Michigan’s new state Superintendent of Public Instruction Brian Whiston recently said teachers need higher pay, especially those just starting out. He repeated his claim on the WKAR-TV show “Off the Record.”

On that program, former Republican state Senator Bill Ballenger asked Whiston, “What is the teacher mill like right now. Is it turning out enough teachers?”

Whiston responded: “We are starting to see a shortage because over the last few years I think people have kind of been turned off by going into education because of the battles and the financial crises that have faced education and the lower starting wages. … We have seen a drop off. Before you might have 20 people applying for a handful of jobs now maybe you have five or 10 so we have seen a significant reduction.”

FortheRecord says: According to state data, 29,000 people became certified to teach in Michigan from 2010 to 2013.

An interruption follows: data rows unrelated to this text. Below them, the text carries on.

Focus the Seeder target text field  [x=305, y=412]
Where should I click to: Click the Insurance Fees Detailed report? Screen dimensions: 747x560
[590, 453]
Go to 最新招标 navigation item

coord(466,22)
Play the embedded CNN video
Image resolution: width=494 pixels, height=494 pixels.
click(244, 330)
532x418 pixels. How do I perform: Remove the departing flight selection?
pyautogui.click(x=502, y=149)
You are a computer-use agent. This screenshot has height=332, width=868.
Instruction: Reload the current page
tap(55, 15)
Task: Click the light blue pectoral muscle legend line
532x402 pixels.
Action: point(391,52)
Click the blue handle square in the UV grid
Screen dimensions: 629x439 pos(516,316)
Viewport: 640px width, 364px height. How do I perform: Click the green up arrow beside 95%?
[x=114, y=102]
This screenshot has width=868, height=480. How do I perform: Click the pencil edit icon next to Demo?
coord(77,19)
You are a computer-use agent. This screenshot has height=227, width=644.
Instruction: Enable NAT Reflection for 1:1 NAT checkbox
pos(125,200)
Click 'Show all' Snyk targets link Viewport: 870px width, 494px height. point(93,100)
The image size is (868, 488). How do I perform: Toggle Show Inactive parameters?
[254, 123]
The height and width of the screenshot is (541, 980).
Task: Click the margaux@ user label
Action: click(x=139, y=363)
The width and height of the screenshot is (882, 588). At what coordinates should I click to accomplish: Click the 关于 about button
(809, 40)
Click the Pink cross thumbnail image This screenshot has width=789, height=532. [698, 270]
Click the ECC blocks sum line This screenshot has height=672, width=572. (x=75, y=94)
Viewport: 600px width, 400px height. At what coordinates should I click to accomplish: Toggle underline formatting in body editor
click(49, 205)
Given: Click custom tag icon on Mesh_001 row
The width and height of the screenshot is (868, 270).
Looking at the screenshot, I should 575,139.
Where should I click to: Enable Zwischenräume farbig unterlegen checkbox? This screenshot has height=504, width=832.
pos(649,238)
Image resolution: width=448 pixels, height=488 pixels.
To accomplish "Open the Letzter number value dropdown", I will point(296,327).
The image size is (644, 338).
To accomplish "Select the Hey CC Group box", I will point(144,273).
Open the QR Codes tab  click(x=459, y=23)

In 2014, there were 101,000 teachers employed by Michigan public schools. In other words, over a four-year period, the number of new people who became qualified to teach was equal to 28.7 percent of the number of current teachers. This does not sound like a recipe for an imminent teacher shortage.

As for Michigan teacher salaries, they are the product of union labor contracts, and are almost exclusively determined by years on the job and the number of academic credits. Therefore, no matter how skilled or educated, beginning teachers all start out at the bottom of the pay scale. Moreover, nothing prohibits the worst teacher in a district from getting the highest pay, or the best teacher getting the least.

This is essentially the same model as the one adopted in the 20th century for unionized assembly line workers, and persists in public schools because it's what the teachers unions bargain for.